In der Stillehre wie in der Stilpraxis spielen die erörternden Texte eine große Rolle. Es handelt sich dabei um die Textsorten der gedanklichen Auseinandersetzung, deren Aufgabe es ist, bestimmte Gedankengänge zu entwickeln, Streitfragen und Probleme zu diskutieren und andere durch Argumente zu überzeugen. Solche Texte haben einen besonderen Leserbezug, ohne daß sie ihn wie andere Formen stilistisch hervorheben. Die Darlegung der Gedanken erfolgt vielmehr in möglichst objektiver, feststellender und folgernder Form unter Einbeziehung von rhetorischen Fragen sowie Erfahrungsbeispielen. Als Satzformen erweisen sich alle Arten von Satzgefügen als besonders geeignet, um die oft komplexen und vielschichtigen theoretischen Zusammenhänge angemessen auszudrücken. Haupttempus ist das Präsens im gelegentlichen Wechsel mit anderen Tempora, sofern nicht zurückliegende oder künftige Probleme erörtert werden.
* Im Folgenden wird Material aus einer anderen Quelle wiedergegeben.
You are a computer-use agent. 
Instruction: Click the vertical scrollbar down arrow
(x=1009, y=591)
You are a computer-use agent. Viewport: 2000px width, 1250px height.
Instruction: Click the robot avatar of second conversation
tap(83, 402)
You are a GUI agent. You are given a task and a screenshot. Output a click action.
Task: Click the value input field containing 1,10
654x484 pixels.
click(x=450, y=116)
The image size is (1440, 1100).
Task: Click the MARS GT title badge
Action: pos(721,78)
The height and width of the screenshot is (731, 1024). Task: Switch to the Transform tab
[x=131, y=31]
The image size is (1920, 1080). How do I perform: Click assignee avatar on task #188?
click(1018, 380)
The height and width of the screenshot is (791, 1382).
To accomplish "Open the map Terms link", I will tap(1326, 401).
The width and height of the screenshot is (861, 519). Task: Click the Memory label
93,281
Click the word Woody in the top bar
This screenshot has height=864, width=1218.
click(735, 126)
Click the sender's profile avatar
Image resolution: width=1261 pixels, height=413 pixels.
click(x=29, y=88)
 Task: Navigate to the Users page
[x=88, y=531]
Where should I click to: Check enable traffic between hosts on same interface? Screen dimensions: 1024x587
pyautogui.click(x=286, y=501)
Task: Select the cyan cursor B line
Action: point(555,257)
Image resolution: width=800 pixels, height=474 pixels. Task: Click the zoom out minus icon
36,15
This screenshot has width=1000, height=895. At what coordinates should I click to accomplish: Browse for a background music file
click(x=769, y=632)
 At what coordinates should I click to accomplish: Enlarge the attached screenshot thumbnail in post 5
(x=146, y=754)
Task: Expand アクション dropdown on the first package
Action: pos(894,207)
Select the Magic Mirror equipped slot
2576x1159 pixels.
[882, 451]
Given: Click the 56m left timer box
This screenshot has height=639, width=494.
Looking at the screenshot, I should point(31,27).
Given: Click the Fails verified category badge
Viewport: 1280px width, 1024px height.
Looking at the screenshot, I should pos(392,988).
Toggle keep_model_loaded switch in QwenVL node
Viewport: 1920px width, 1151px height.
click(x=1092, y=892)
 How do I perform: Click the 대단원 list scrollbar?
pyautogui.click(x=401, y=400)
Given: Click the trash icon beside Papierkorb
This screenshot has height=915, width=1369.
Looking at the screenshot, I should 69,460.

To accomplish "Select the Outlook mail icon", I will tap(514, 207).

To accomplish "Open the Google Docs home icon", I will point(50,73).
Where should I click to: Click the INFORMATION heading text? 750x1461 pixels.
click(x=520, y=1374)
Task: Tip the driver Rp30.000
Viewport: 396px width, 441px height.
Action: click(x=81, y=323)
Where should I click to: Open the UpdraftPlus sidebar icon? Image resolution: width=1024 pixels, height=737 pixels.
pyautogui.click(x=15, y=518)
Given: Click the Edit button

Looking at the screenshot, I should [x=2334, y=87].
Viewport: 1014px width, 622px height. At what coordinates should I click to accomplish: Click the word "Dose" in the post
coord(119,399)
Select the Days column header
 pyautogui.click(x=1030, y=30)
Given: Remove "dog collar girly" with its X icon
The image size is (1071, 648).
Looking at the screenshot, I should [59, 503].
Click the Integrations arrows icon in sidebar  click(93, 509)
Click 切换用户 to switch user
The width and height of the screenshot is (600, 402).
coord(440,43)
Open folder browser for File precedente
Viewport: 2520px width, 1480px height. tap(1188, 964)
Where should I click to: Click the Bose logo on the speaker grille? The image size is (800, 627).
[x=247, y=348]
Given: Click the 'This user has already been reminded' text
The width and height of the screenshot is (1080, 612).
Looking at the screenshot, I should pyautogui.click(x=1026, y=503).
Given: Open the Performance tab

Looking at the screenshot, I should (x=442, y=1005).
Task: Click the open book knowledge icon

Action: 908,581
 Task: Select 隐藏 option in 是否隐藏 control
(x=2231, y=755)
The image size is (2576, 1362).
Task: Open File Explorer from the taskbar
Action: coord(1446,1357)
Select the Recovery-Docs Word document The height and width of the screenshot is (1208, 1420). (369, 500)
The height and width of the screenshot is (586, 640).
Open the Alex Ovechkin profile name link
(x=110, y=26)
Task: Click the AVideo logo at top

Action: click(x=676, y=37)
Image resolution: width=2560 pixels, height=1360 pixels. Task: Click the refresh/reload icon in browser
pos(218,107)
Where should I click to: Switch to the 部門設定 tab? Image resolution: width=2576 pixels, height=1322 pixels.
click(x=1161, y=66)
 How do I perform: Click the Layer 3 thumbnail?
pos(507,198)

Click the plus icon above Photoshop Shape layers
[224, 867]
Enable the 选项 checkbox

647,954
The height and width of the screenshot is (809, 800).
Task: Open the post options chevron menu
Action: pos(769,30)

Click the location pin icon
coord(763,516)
Der Wortschatz entspricht dem gedanklichen Charakter der Texte.

Erörterungen sind seit der Antike in den verschiedensten Formen wichtiger Gegenstand der schulischen Aufsatzlehre, wohl vor allem deshalb, weil mit der Einübung solcher Textformen die Schulung des Denkens wie des sprachlichen Ausdrucks verbunden werden kann. Auf die sich daraus ergebenden pädagogischen Probleme soll hier nicht eingegangen werden. Da es sich jedoch bei allen Aufsatzformen um Stilformen handelt, seien diese etwas genauer gekennzeichnet.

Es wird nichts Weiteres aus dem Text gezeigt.